--- Required work ---
Line by line, transcribe the listing below exactly.

--- Data supplied ---
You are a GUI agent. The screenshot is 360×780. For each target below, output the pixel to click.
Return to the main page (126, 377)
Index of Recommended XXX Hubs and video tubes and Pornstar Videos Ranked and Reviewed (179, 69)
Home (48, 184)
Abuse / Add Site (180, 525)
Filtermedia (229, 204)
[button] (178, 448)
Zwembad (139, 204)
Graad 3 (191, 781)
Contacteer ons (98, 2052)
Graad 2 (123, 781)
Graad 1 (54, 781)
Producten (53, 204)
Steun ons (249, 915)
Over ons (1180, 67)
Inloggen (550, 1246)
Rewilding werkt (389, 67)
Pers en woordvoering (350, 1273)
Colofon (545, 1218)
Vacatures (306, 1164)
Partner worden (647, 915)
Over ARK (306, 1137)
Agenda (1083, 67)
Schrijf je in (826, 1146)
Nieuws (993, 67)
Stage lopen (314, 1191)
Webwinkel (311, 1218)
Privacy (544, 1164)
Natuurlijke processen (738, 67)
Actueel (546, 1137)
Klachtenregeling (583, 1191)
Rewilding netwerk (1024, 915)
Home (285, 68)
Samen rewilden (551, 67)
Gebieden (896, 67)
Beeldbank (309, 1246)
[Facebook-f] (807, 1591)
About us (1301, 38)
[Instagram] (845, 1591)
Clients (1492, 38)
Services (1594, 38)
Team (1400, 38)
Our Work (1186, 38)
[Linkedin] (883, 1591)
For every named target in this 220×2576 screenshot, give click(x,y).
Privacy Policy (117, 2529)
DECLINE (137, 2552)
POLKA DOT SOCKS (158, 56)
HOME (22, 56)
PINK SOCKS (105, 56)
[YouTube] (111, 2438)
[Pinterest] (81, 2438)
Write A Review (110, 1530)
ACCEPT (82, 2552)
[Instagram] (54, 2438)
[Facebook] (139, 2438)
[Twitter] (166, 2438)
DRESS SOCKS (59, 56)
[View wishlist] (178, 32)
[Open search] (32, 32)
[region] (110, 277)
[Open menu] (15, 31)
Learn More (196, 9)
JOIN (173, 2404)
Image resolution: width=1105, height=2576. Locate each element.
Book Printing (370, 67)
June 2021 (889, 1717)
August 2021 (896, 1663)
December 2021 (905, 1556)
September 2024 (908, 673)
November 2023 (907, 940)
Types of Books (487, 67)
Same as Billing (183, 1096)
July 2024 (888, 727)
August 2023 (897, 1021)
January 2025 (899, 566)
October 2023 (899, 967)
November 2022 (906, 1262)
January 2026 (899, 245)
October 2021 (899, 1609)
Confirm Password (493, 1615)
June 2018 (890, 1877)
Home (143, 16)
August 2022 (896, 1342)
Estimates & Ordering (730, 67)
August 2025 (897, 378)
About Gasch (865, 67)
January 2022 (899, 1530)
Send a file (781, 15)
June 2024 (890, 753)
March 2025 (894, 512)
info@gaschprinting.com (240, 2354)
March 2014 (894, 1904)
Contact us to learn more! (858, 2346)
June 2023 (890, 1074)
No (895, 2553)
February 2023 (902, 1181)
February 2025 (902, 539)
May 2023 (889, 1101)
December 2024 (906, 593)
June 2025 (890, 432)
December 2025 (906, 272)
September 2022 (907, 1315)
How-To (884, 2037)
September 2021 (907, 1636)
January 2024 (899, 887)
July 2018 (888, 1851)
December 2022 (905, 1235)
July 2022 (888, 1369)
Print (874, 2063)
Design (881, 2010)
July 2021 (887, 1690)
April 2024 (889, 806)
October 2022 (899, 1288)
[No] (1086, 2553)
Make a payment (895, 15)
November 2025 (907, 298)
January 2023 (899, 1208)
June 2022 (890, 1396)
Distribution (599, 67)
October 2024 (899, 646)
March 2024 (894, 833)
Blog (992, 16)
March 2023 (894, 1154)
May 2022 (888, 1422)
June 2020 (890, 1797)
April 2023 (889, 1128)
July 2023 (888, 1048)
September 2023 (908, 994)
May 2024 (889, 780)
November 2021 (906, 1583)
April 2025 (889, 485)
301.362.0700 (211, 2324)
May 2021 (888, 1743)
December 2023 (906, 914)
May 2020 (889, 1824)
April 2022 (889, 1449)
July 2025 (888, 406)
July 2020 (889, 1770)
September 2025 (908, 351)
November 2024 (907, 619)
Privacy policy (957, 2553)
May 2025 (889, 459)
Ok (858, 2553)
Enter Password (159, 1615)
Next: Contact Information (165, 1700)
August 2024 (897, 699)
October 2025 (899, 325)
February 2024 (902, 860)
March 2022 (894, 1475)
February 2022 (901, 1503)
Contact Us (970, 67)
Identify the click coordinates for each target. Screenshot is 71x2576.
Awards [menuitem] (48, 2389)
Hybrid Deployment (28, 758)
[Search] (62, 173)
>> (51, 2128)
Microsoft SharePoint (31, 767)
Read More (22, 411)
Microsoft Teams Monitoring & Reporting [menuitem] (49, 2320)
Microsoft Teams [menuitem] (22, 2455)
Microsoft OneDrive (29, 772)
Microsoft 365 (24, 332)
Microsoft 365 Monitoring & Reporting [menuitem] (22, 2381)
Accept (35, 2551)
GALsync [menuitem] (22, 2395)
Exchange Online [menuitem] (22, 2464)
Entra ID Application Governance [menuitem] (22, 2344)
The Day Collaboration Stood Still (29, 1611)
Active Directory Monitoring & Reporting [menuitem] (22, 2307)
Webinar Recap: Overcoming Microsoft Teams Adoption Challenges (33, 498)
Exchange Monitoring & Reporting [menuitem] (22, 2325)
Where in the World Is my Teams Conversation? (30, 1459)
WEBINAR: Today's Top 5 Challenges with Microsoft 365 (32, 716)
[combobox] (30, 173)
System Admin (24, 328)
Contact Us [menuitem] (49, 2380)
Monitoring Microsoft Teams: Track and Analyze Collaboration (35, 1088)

--- Reply to the exercise ---
You are a GUI agent. The screenshot is 360×780. For each target below, output the pixel to click.
Return to the main page (126, 377)
Index of Recommended XXX Hubs and video tubes and Pornstar Videos Ranked and Reviewed (179, 69)
Home (48, 184)
Abuse / Add Site (180, 525)
Filtermedia (229, 204)
[button] (178, 448)
Zwembad (139, 204)
Graad 3 (191, 781)
Contacteer ons (98, 2052)
Graad 2 (123, 781)
Graad 1 (54, 781)
Producten (53, 204)
Steun ons (249, 915)
Over ons (1180, 67)
Inloggen (550, 1246)
Rewilding werkt (389, 67)
Pers en woordvoering (350, 1273)
Colofon (545, 1218)
Vacatures (306, 1164)
Partner worden (647, 915)
Over ARK (306, 1137)
Agenda (1083, 67)
Schrijf je in (826, 1146)
Nieuws (993, 67)
Stage lopen (314, 1191)
Webwinkel (311, 1218)
Privacy (544, 1164)
Natuurlijke processen (738, 67)
Actueel (546, 1137)
Klachtenregeling (583, 1191)
Rewilding netwerk (1024, 915)
Home (285, 68)
Samen rewilden (551, 67)
Gebieden (896, 67)
Beeldbank (309, 1246)
[Facebook-f] (807, 1591)
About us (1301, 38)
[Instagram] (845, 1591)
Clients (1492, 38)
Services (1594, 38)
Team (1400, 38)
Our Work (1186, 38)
[Linkedin] (883, 1591)
For every named target in this 220×2576 screenshot, give click(x,y).
Privacy Policy (117, 2529)
DECLINE (137, 2552)
POLKA DOT SOCKS (158, 56)
HOME (22, 56)
PINK SOCKS (105, 56)
[YouTube] (111, 2438)
[Pinterest] (81, 2438)
Write A Review (110, 1530)
ACCEPT (82, 2552)
[Instagram] (54, 2438)
[Facebook] (139, 2438)
[Twitter] (166, 2438)
DRESS SOCKS (59, 56)
[View wishlist] (178, 32)
[Open search] (32, 32)
[region] (110, 277)
[Open menu] (15, 31)
Learn More (196, 9)
JOIN (173, 2404)
Image resolution: width=1105, height=2576. Locate each element.
Book Printing (370, 67)
June 2021 (889, 1717)
August 2021 (896, 1663)
December 2021 (905, 1556)
September 2024 (908, 673)
November 2023 (907, 940)
Types of Books (487, 67)
Same as Billing (183, 1096)
July 2024 (888, 727)
August 2023 (897, 1021)
January 2025 (899, 566)
October 2023 (899, 967)
November 2022 (906, 1262)
January 2026 (899, 245)
October 2021 (899, 1609)
Confirm Password (493, 1615)
June 2018 (890, 1877)
Home (143, 16)
August 2022 (896, 1342)
Estimates & Ordering (730, 67)
August 2025 (897, 378)
About Gasch (865, 67)
January 2022 (899, 1530)
Send a file (781, 15)
June 2024 (890, 753)
March 2025 (894, 512)
info@gaschprinting.com (240, 2354)
March 2014 (894, 1904)
Contact us to learn more! (858, 2346)
June 2023 (890, 1074)
No (895, 2553)
February 2023 (902, 1181)
February 2025 (902, 539)
May 2023 (889, 1101)
December 2024 (906, 593)
June 2025 (890, 432)
December 2025 (906, 272)
September 2022 (907, 1315)
How-To (884, 2037)
September 2021 (907, 1636)
January 2024 (899, 887)
July 2018 (888, 1851)
December 2022 (905, 1235)
July 2022 (888, 1369)
Print (874, 2063)
Design (881, 2010)
July 2021 (887, 1690)
April 2024 (889, 806)
October 2022 (899, 1288)
[No] (1086, 2553)
Make a payment (895, 15)
November 2025 (907, 298)
January 2023 (899, 1208)
June 2022 (890, 1396)
Distribution (599, 67)
October 2024 (899, 646)
March 2024 (894, 833)
Blog (992, 16)
March 2023 (894, 1154)
May 2022 (888, 1422)
June 2020 (890, 1797)
April 2023 (889, 1128)
July 2023 (888, 1048)
September 2023 (908, 994)
May 2024 (889, 780)
November 2021 (906, 1583)
April 2025 (889, 485)
301.362.0700 (211, 2324)
May 2021 (888, 1743)
December 2023 (906, 914)
May 2020 (889, 1824)
April 2022 (889, 1449)
July 2025 (888, 406)
July 2020 (889, 1770)
September 2025 (908, 351)
November 2024 (907, 619)
Privacy policy (957, 2553)
May 2025 (889, 459)
Ok (858, 2553)
Enter Password (159, 1615)
Next: Contact Information (165, 1700)
August 2024 (897, 699)
October 2025 (899, 325)
February 2024 (902, 860)
March 2022 (894, 1475)
February 2022 (901, 1503)
Contact Us (970, 67)
Identify the click coordinates for each target. Screenshot is 71x2576.
Awards [menuitem] (48, 2389)
Hybrid Deployment (28, 758)
[Search] (62, 173)
>> (51, 2128)
Microsoft SharePoint (31, 767)
Read More (22, 411)
Microsoft Teams Monitoring & Reporting [menuitem] (49, 2320)
Microsoft Teams [menuitem] (22, 2455)
Microsoft OneDrive (29, 772)
Microsoft 365 (24, 332)
Microsoft 365 Monitoring & Reporting [menuitem] (22, 2381)
Accept (35, 2551)
GALsync [menuitem] (22, 2395)
Exchange Online [menuitem] (22, 2464)
Entra ID Application Governance [menuitem] (22, 2344)
The Day Collaboration Stood Still (29, 1611)
Active Directory Monitoring & Reporting [menuitem] (22, 2307)
Webinar Recap: Overcoming Microsoft Teams Adoption Challenges (33, 498)
Exchange Monitoring & Reporting [menuitem] (22, 2325)
Where in the World Is my Teams Conversation? (30, 1459)
WEBINAR: Today's Top 5 Challenges with Microsoft 365 (32, 716)
[combobox] (30, 173)
System Admin (24, 328)
Contact Us [menuitem] (49, 2380)
Monitoring Microsoft Teams: Track and Analyze Collaboration (35, 1088)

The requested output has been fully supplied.